**EXERCISE AIM:** Set down exactly the lines of the listing below, please, beginning with the first and ending with the line that holds "Task: Click search icon in ST星源 panel".

**DATA PROVIDED:**
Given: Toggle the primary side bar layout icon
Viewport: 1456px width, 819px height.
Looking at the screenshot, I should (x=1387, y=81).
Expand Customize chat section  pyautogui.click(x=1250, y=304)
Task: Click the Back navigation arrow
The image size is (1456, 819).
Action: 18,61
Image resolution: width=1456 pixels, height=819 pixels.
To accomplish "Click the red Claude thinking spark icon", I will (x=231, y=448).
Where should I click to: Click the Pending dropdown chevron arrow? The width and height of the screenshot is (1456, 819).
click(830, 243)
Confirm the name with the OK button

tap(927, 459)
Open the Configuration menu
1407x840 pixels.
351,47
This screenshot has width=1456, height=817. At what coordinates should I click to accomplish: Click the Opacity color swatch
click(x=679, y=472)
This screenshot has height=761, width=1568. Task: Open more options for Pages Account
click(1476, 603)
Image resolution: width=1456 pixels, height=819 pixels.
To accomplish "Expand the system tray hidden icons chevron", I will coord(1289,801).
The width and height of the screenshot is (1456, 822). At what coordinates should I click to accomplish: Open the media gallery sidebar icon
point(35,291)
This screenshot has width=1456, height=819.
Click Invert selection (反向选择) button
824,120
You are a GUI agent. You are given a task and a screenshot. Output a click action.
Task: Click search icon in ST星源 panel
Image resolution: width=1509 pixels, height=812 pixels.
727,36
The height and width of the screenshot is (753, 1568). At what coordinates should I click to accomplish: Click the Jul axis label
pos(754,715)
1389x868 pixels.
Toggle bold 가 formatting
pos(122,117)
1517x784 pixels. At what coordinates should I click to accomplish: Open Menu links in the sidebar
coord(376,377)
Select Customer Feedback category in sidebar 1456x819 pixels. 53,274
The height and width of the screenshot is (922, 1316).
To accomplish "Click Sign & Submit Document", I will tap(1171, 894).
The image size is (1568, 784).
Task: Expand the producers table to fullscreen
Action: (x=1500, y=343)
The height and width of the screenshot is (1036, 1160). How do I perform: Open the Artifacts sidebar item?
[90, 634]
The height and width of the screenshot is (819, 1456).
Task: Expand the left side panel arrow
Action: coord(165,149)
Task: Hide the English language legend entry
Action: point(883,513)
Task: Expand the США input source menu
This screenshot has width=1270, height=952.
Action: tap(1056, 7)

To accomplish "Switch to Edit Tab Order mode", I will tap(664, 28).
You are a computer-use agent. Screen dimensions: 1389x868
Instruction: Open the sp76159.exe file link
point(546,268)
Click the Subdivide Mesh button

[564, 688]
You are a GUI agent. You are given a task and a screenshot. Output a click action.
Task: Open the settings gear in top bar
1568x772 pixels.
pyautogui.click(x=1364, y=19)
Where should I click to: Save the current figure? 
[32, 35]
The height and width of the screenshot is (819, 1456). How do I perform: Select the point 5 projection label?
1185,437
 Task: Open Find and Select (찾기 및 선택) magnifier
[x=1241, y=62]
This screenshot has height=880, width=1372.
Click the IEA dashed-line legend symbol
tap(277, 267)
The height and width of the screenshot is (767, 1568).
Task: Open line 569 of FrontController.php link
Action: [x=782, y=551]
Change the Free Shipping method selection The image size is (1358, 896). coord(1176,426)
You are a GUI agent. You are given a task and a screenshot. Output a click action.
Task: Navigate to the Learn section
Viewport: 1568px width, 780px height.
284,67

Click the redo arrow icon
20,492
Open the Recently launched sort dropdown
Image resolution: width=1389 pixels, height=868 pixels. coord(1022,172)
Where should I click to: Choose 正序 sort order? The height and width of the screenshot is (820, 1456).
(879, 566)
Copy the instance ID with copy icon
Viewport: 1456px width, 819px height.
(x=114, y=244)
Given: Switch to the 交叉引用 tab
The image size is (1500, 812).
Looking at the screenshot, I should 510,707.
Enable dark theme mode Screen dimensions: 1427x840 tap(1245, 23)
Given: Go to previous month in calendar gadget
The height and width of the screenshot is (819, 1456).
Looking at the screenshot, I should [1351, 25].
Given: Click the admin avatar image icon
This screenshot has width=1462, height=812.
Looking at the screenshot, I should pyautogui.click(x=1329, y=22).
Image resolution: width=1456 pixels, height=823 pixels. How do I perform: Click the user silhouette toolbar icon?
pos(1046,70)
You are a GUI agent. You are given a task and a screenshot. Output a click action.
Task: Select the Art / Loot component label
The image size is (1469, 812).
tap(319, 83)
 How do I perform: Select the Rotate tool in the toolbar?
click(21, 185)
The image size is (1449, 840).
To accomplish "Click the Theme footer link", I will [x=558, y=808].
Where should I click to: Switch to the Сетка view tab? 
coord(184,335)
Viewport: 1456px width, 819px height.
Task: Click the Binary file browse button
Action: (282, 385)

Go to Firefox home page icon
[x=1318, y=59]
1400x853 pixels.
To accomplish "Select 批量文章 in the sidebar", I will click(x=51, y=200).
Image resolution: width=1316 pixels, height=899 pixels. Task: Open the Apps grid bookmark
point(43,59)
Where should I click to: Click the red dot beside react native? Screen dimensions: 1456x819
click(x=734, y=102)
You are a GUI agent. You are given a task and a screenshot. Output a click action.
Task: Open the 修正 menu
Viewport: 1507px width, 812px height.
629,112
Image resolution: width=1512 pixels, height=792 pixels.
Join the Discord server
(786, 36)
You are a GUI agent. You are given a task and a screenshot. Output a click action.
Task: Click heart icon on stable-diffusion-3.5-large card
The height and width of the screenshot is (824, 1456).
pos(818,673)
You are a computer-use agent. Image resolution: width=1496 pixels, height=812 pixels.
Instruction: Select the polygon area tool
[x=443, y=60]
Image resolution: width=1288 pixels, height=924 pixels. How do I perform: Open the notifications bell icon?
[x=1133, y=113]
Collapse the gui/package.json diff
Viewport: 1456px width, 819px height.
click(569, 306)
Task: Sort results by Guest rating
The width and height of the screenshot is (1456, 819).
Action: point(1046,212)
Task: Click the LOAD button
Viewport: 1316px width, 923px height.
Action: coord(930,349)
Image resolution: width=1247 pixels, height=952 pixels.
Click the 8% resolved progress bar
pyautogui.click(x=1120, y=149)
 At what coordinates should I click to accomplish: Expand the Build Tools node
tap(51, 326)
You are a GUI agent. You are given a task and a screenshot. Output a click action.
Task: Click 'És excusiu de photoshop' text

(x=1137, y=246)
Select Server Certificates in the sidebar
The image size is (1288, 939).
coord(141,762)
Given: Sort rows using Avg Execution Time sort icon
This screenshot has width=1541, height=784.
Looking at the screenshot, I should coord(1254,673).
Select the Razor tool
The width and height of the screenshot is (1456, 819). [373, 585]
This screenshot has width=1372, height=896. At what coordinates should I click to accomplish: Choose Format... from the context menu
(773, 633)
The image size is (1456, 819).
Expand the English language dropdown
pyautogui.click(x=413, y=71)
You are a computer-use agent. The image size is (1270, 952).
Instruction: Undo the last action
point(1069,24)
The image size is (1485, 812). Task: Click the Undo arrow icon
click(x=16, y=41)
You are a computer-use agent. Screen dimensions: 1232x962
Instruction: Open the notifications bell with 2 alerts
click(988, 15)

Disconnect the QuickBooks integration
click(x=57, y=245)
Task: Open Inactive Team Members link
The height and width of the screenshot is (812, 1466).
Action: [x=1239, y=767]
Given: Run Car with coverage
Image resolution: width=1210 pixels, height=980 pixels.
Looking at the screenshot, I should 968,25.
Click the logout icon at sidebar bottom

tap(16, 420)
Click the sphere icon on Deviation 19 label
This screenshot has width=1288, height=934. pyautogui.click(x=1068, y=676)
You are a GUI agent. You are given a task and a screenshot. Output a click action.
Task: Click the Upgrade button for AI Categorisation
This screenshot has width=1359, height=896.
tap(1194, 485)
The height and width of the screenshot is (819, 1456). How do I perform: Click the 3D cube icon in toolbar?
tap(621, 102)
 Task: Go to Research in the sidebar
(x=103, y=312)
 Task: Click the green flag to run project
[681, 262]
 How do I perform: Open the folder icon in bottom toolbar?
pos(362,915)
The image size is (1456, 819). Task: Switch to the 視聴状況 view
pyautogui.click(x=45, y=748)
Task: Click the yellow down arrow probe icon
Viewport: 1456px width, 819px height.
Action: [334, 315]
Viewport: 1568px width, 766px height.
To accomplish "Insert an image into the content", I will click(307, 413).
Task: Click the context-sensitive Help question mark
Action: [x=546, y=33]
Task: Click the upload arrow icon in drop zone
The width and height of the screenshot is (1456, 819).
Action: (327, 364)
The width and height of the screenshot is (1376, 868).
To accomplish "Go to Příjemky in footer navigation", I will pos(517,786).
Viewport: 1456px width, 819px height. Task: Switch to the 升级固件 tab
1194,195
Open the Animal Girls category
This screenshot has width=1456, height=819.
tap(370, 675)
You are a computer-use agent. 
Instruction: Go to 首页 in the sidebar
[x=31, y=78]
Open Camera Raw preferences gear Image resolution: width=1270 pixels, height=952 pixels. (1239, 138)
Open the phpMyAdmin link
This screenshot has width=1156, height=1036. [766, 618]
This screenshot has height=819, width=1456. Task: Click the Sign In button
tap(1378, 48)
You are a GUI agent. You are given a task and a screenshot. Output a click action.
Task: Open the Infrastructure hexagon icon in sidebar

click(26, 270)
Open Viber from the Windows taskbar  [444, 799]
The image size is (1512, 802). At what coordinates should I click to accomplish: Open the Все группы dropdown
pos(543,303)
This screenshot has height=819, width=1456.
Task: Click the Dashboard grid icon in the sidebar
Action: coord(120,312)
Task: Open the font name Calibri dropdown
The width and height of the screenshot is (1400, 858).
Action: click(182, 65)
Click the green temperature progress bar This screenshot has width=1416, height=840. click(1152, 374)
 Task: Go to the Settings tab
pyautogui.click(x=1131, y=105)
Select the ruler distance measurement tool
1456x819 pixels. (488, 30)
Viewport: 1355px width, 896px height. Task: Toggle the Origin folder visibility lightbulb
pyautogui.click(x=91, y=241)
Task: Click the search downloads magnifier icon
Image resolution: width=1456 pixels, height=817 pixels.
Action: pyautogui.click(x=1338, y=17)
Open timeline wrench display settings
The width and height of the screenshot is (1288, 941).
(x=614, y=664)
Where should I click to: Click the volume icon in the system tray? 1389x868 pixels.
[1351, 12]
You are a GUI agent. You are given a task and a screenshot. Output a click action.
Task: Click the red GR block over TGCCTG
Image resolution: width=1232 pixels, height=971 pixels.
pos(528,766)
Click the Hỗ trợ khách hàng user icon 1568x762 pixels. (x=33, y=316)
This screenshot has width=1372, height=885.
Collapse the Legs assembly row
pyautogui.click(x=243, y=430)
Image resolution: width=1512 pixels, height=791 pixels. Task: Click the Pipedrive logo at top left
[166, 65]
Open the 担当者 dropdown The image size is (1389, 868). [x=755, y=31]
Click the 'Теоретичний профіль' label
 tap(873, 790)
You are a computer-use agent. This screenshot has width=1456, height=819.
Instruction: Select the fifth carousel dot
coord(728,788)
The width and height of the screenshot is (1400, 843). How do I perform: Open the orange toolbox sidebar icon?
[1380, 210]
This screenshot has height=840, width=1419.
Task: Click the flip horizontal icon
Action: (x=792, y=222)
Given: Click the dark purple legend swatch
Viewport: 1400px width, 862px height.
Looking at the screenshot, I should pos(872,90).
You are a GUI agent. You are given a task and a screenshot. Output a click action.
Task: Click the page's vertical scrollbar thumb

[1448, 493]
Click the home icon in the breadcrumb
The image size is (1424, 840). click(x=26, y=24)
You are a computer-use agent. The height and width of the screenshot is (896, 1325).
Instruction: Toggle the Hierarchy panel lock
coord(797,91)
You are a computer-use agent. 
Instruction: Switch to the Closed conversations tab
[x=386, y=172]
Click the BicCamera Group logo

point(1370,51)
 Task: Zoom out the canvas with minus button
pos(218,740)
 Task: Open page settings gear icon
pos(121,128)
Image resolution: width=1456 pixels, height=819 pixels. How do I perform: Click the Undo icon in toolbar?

**WRITTEN ANSWER:**
Given: Toggle the primary side bar layout icon
Viewport: 1456px width, 819px height.
Looking at the screenshot, I should (x=1387, y=81).
Expand Customize chat section  pyautogui.click(x=1250, y=304)
Task: Click the Back navigation arrow
The image size is (1456, 819).
Action: 18,61
Image resolution: width=1456 pixels, height=819 pixels.
To accomplish "Click the red Claude thinking spark icon", I will (x=231, y=448).
Where should I click to: Click the Pending dropdown chevron arrow? The width and height of the screenshot is (1456, 819).
click(830, 243)
Confirm the name with the OK button

tap(927, 459)
Open the Configuration menu
1407x840 pixels.
351,47
This screenshot has width=1456, height=817. At what coordinates should I click to accomplish: Click the Opacity color swatch
click(x=679, y=472)
This screenshot has height=761, width=1568. Task: Open more options for Pages Account
click(1476, 603)
Image resolution: width=1456 pixels, height=819 pixels.
To accomplish "Expand the system tray hidden icons chevron", I will coord(1289,801).
The width and height of the screenshot is (1456, 822). At what coordinates should I click to accomplish: Open the media gallery sidebar icon
point(35,291)
This screenshot has width=1456, height=819.
Click Invert selection (反向选择) button
824,120
You are a GUI agent. You are given a task and a screenshot. Output a click action.
Task: Click search icon in ST星源 panel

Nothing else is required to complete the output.